SELECTED EXTRACT ::
In rural England, four venerable properties have received a new lease on life as some of Britain’s most beguiling new hotels, combining 21st-century country style with a pervasive sense of history.
By Christopher P. Hill and Will Hide.
1. The Newt in Somerset
Two decades ago, Babington House, an outpost of London’s exclusive Soho House in the Somerset hinterland, set the standard for a new breed of English country-house hotels with its relaxed and chintz-free take on a Georgian manor. So it’s only fitting that an equally game-changing property has opened just 30 minutes down the road. Perhaps there’s something in the air?
At The Newt in Somerset, that “something” is just as likely to be the spicy scent of freshly crushed apples at the on-site cidery as it is the aroma of wet meadow grass, the herbal tang of the kitchen gardens, or the whiff of mud-caked Wellingtons. This is country air as you can only imagine it, as befits a working farm. And it’s but one of many reasons to visit this magical alignment of Georgian charm, singular vision, and pastoral bounty.
Spread across 300 hectares of woodlands, orchards, and parkland near the town of Bruton, The Newt is centered on an 18th-century Palladian pile (formerly Hadspen House) built of honey-hued local limestone. When South African media mogul Koos Bekker and his wife Karen Roos bought the estate in 2013, their initial focus was on restoring its famous gardens—which in the 1970s had been the stomping ground of British gardening authority Penelope Hobhouse—as a visitor attraction. The manor house remained a private home for two years, until the couple finally decided to convert it into a hotel. It was an ambitious project, but not unprecedented: back home, Bekker and Roos had also transformed an old Cape Dutch farmstead in the Cape Winelands into Babylonstoren, their much-lauded hotel and garden restaurant.

STATED EXERCISE ::
In the passage on English country-house hotels, rewrite the section starting at "In rural England, four" and ending at "sense of history.", changing "beguiling" to "enchanting".

Records excerpted from a collection
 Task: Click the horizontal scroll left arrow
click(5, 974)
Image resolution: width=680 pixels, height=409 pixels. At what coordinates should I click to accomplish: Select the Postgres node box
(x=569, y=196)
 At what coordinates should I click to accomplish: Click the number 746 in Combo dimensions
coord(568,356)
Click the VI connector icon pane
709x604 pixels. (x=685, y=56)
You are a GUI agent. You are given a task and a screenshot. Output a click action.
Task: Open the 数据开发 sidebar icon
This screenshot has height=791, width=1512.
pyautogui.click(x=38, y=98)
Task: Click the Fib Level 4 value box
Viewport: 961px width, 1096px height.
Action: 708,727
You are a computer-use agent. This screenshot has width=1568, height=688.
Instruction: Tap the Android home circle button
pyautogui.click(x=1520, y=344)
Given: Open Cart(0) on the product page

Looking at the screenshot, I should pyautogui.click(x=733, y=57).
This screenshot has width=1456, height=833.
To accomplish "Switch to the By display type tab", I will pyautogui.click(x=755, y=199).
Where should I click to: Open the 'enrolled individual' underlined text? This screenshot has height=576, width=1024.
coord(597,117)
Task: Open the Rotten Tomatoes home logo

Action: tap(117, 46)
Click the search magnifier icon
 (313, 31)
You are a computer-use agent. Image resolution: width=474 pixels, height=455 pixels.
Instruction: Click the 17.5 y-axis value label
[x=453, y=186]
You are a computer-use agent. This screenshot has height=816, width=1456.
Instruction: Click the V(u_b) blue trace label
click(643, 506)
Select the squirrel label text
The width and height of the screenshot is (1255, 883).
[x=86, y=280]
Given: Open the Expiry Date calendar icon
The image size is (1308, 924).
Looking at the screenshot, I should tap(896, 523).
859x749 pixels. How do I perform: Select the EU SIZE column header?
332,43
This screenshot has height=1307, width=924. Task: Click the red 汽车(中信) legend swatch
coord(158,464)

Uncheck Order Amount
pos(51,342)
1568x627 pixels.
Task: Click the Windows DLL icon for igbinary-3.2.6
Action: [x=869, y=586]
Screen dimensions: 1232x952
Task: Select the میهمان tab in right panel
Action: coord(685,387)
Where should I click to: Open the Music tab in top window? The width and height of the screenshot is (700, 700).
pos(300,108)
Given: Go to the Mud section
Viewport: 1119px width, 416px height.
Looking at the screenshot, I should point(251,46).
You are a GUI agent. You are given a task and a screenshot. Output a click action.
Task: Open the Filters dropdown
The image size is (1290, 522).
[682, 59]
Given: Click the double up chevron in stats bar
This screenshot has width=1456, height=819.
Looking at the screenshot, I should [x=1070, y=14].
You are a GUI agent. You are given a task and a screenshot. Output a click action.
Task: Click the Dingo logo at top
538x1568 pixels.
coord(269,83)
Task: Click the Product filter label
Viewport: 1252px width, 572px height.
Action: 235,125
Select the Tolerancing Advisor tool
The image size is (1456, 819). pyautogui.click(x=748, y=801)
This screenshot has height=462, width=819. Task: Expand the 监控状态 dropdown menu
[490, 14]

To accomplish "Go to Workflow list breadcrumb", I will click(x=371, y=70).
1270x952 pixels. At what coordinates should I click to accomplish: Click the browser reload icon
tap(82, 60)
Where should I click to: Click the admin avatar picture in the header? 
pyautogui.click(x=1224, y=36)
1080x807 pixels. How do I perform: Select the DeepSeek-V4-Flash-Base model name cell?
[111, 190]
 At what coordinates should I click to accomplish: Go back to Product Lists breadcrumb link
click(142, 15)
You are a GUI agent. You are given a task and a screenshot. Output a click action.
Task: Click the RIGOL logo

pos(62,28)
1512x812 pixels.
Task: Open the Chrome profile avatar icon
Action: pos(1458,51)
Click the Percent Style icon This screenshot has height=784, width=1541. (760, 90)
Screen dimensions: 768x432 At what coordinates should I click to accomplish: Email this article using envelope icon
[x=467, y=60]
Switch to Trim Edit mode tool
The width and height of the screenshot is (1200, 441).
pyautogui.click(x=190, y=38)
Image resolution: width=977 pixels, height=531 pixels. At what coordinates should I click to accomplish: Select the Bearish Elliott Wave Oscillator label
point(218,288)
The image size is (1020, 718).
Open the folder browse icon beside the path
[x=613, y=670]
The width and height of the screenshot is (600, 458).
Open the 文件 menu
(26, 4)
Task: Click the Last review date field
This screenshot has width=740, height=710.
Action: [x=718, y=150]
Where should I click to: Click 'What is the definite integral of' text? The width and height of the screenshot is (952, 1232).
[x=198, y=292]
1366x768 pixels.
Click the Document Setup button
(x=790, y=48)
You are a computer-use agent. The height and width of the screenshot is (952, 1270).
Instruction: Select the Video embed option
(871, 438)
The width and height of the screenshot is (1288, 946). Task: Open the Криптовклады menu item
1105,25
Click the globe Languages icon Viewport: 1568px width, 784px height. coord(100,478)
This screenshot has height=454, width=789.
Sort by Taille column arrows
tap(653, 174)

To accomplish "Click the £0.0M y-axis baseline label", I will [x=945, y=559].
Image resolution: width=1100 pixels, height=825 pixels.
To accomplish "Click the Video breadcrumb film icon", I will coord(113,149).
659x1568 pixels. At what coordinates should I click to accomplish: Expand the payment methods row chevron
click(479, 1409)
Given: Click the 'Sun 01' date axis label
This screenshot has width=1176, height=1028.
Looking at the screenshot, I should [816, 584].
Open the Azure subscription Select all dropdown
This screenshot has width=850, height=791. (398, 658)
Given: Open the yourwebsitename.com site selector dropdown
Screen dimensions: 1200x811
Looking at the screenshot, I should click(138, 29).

TASK ANSWER ::
In rural England, four venerable properties have received a new lease on life as some of Britain’s most enchanting new hotels, combining 21st-century country style with a pervasive sense of history.